Silvio Berlusconi, figure emblématique de la droite italienne, est mort le 12 juin dernier. Sa carrière fut marquée par une série de scandales publics et privés et par le mouvement de pensée et phénomène sociétal et de mœurs qu’elle a suscité, le « berlusconisme ». De nombreux films italiens s’en sont fait l’écho depuis les années 1990.

Un réalisateur s’est particulièrement distingué dans l’exploration des stigmates berlusconiens sur la société italienne : Paolo Sorrentino. Dans Silvio et les autres (Loro), en 2018, il évoquait très directement la figure sulfureuse du Cavaliere.

Mais, déjà, dans La Grande Bellezza (Oscar du meilleur film en langue étrangère en 2014), les grands thèmes associés au leader de droite sont clairement dessinés par le réalisateur, de façon un peu moins directe, puisque le film est centré sur le bouleversement existentiel du protagoniste, Jep Gambardella, sexagénaire mondain et désabusé qui finira par retrouver son élan vital en revisitant intérieurement un passé enfoui.

Le divertissement comme « impératif catégorique »

Des quatre traits saillants du berlusconisme donnés à voir dans La Grande Bellezza, le plus éclatant est celui de la jouissance individuelle comme valeur première. Sorrentino a déclaré, dans une interview, que Berlusconi avait lourdement contribué à imposer le divertissement comme « impératif catégorique ».

La longue scène mémorable, fellinienne, de la fête débridée en discothèque, dans la toute première partie du film, constitue en soi une allégorie de cet impératif de jouissance.
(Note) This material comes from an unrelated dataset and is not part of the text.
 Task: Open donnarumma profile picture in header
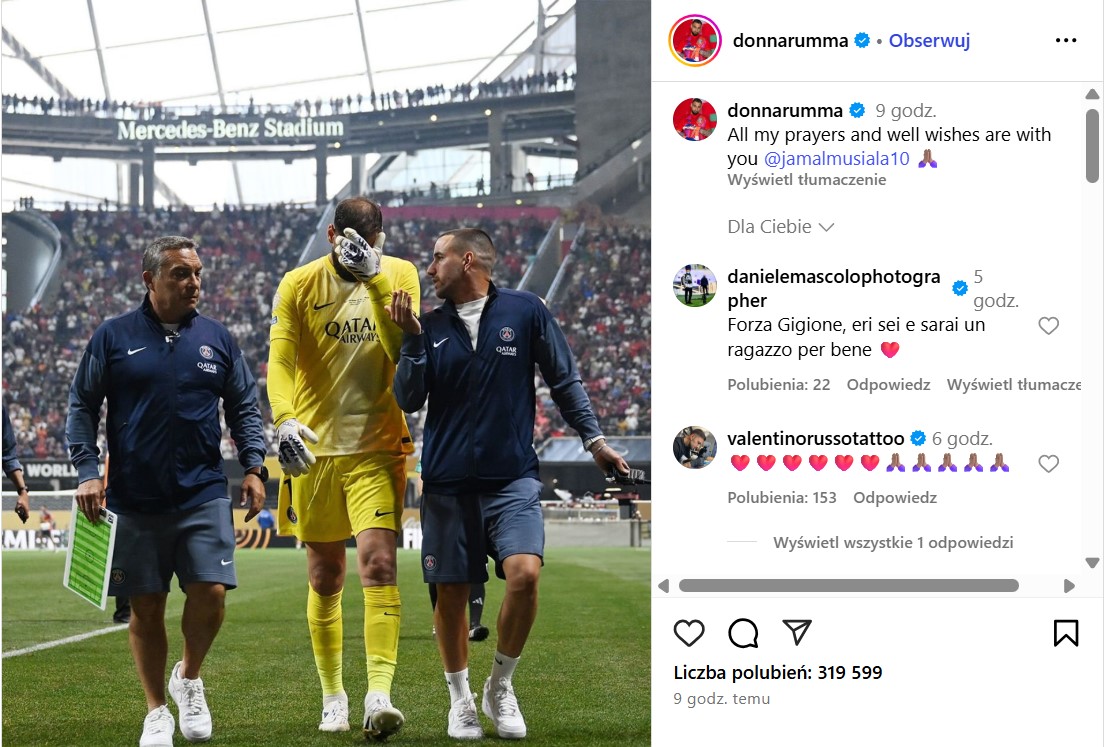pyautogui.click(x=695, y=40)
Pour un spectateur italien en 2013, les outrances de la fête peuvent renvoyer aux scandales de mœurs dans lesquels Berlusconi était directement impliqué : soupçons d’abus de mineure dans l’affaire Noemi Letizia en 2008, d’usage de la prostitution avec l’affaire D’Addario en 2009 puis avec l’affaire Ruby en 2010. Elles semblent un calque hyperbolique des fêtes libertines organisées dans les villas du « Cavaliere » et que la presse italienne dévoilait alors à grand renfort de photos.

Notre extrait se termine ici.